Everything from the line containing "16 大島僚太 (78, 395)" through the last line of the data below must be copied exactly, with no other lines included.
----
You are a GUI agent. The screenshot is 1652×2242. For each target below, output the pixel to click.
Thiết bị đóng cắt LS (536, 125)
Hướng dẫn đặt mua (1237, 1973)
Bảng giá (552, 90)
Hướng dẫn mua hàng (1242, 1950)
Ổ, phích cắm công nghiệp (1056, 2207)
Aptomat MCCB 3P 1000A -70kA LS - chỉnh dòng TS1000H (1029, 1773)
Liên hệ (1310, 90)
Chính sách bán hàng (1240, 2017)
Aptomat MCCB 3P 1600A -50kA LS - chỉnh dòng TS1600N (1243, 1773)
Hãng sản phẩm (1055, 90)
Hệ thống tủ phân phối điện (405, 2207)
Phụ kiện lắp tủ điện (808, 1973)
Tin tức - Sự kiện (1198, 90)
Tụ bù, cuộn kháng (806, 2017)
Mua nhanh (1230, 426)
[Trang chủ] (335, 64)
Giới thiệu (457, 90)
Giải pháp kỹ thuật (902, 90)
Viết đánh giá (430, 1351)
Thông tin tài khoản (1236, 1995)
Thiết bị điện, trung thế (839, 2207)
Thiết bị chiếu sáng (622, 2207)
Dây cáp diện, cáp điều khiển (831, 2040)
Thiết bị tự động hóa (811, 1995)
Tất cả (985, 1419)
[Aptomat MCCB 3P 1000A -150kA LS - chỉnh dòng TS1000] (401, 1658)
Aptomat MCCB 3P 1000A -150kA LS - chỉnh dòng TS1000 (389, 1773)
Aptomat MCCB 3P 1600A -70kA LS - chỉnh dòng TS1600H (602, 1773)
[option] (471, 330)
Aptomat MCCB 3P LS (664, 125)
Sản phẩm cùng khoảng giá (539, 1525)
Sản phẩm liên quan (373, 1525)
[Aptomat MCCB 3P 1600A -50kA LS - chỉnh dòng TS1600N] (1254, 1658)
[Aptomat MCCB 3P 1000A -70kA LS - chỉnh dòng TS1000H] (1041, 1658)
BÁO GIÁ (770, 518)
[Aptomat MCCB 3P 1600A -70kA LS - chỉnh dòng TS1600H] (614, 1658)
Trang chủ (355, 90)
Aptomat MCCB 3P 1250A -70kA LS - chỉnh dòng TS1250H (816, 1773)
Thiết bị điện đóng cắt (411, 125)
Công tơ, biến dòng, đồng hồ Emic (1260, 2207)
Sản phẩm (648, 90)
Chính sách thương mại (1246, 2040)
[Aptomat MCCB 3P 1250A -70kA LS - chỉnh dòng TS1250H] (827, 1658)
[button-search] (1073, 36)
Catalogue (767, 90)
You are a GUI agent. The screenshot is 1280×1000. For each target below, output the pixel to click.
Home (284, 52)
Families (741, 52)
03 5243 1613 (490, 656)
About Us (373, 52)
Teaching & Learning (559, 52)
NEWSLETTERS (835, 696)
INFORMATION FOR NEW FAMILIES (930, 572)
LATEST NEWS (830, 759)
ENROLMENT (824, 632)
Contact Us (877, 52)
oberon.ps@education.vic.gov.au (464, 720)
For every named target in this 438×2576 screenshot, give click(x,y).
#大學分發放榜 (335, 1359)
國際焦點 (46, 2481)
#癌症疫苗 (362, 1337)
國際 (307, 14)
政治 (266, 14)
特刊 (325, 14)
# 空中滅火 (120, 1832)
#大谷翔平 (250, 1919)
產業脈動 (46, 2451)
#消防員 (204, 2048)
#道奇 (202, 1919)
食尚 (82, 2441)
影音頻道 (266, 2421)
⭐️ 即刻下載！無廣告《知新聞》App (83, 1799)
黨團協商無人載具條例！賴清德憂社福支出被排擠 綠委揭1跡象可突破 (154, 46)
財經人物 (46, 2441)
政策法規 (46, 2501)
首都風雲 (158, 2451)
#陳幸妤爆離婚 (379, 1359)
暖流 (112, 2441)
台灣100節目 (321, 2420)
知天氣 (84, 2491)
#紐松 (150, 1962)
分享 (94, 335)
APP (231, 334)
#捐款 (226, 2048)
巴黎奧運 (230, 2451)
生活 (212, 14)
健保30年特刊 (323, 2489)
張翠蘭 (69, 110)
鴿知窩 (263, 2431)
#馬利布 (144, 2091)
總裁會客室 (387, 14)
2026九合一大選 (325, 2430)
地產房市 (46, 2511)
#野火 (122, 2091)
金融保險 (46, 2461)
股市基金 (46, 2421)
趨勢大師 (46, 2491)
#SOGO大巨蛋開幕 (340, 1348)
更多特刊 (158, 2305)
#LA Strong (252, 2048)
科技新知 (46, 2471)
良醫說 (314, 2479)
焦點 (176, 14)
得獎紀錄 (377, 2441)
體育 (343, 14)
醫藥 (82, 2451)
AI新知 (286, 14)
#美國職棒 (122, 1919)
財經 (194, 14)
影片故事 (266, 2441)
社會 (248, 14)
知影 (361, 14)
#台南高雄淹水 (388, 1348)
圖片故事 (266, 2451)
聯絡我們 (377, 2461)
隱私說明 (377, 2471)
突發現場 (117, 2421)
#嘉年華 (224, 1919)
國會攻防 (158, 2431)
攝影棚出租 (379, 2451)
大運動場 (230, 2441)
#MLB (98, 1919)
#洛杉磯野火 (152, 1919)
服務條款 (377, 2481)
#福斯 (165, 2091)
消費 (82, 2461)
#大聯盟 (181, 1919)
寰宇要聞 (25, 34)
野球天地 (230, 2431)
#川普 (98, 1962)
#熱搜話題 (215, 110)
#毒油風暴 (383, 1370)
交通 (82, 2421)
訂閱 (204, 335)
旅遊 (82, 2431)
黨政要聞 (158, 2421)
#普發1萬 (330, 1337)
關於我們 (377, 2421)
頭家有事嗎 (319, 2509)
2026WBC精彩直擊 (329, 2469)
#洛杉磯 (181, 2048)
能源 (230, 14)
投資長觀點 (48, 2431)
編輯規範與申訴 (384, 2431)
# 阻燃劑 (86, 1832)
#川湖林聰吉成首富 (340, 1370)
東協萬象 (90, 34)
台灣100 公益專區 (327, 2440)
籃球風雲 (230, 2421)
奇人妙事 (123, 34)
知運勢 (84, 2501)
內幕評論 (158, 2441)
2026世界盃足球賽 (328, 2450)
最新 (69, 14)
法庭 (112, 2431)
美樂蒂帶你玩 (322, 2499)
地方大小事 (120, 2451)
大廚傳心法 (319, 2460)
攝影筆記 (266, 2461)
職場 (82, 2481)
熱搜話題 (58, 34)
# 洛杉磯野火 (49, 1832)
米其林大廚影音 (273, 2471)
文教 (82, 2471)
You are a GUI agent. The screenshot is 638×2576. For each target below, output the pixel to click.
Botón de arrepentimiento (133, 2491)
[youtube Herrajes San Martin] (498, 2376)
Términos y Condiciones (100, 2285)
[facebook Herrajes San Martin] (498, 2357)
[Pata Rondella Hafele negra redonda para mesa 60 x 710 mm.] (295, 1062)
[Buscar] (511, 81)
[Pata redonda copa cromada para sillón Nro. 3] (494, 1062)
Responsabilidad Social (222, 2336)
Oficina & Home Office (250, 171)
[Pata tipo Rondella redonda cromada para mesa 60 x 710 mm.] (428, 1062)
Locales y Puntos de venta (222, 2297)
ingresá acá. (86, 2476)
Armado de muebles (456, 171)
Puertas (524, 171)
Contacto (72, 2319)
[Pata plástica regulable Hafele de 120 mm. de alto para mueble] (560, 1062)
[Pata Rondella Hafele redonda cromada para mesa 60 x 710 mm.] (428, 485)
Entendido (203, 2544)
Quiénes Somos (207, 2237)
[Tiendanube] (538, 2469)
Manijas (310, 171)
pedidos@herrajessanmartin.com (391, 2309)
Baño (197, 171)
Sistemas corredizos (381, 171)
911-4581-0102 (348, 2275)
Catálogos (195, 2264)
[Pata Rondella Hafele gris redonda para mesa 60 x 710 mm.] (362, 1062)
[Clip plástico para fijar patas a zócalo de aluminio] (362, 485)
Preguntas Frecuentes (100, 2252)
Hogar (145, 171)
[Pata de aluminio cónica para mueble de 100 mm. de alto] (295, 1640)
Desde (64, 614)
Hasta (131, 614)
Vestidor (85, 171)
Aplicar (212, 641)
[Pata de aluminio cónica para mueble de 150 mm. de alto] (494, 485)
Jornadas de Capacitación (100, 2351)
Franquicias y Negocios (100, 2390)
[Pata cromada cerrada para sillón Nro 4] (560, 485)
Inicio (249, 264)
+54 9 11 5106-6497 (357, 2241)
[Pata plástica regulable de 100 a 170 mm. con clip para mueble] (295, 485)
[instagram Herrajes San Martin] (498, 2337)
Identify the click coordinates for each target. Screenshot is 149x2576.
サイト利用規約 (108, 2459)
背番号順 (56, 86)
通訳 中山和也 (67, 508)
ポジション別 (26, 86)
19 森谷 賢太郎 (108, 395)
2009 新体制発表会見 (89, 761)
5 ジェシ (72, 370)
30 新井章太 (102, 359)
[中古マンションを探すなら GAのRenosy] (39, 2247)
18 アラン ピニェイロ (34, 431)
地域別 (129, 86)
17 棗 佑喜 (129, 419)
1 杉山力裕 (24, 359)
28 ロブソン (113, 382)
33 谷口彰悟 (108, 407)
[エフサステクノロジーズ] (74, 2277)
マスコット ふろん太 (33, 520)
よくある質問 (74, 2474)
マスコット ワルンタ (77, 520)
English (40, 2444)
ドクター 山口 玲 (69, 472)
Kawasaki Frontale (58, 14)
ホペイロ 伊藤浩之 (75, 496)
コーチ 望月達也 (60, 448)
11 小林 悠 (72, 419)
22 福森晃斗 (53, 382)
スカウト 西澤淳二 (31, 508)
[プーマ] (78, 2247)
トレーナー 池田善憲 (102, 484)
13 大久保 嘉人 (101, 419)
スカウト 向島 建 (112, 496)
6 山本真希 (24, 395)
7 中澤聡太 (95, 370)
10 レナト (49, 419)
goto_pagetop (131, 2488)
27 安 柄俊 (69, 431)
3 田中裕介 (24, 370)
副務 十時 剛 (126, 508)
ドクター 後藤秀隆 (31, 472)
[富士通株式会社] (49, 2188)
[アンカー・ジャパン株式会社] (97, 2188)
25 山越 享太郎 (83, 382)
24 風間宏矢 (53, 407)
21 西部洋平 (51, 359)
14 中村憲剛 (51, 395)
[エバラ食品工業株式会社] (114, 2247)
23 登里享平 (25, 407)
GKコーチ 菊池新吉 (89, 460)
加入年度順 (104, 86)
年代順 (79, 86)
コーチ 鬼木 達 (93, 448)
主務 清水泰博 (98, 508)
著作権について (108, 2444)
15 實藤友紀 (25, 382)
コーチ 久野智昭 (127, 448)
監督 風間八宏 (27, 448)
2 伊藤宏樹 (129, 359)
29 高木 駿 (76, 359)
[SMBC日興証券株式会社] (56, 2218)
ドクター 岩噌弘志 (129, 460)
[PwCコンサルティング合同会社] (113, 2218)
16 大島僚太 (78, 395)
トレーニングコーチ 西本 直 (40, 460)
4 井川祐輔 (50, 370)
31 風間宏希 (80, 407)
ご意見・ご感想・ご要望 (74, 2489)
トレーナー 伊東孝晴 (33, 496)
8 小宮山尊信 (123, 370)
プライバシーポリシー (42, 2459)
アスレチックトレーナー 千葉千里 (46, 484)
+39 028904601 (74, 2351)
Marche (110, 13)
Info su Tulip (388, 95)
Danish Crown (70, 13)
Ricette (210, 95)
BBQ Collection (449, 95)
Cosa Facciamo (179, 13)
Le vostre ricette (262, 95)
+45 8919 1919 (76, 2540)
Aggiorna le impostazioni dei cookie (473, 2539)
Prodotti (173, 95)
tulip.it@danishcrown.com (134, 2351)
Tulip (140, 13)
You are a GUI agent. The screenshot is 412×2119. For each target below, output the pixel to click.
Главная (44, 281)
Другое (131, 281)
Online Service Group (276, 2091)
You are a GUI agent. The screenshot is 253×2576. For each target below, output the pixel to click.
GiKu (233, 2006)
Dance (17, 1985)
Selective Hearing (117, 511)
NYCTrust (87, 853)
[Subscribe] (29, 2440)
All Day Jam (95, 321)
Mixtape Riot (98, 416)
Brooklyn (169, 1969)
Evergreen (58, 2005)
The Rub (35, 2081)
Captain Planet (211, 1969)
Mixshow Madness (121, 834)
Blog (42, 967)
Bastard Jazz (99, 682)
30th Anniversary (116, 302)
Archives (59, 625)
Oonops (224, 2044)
----
> YOUR RESPONSE
16 大島僚太 (78, 395)
トレーニングコーチ 西本 直 (40, 460)
4 井川祐輔 (50, 370)
31 風間宏希 (80, 407)
ご意見・ご感想・ご要望 (74, 2489)
トレーナー 伊東孝晴 (33, 496)
8 小宮山尊信 (123, 370)
プライバシーポリシー (42, 2459)
アスレチックトレーナー 千葉千里 (46, 484)
+39 028904601 (74, 2351)
Marche (110, 13)
Info su Tulip (388, 95)
Danish Crown (70, 13)
Ricette (210, 95)
BBQ Collection (449, 95)
Cosa Facciamo (179, 13)
Le vostre ricette (262, 95)
+45 8919 1919 (76, 2540)
Aggiorna le impostazioni dei cookie (473, 2539)
Prodotti (173, 95)
tulip.it@danishcrown.com (134, 2351)
Tulip (140, 13)
You are a GUI agent. The screenshot is 412×2119. For each target below, output the pixel to click.
Главная (44, 281)
Другое (131, 281)
Online Service Group (276, 2091)
You are a GUI agent. The screenshot is 253×2576. For each target below, output the pixel to click.
GiKu (233, 2006)
Dance (17, 1985)
Selective Hearing (117, 511)
NYCTrust (87, 853)
[Subscribe] (29, 2440)
All Day Jam (95, 321)
Mixtape Riot (98, 416)
Brooklyn (169, 1969)
Evergreen (58, 2005)
The Rub (35, 2081)
Captain Planet (211, 1969)
Mixshow Madness (121, 834)
Blog (42, 967)
Bastard Jazz (99, 682)
30th Anniversary (116, 302)
Archives (59, 625)
Oonops (224, 2044)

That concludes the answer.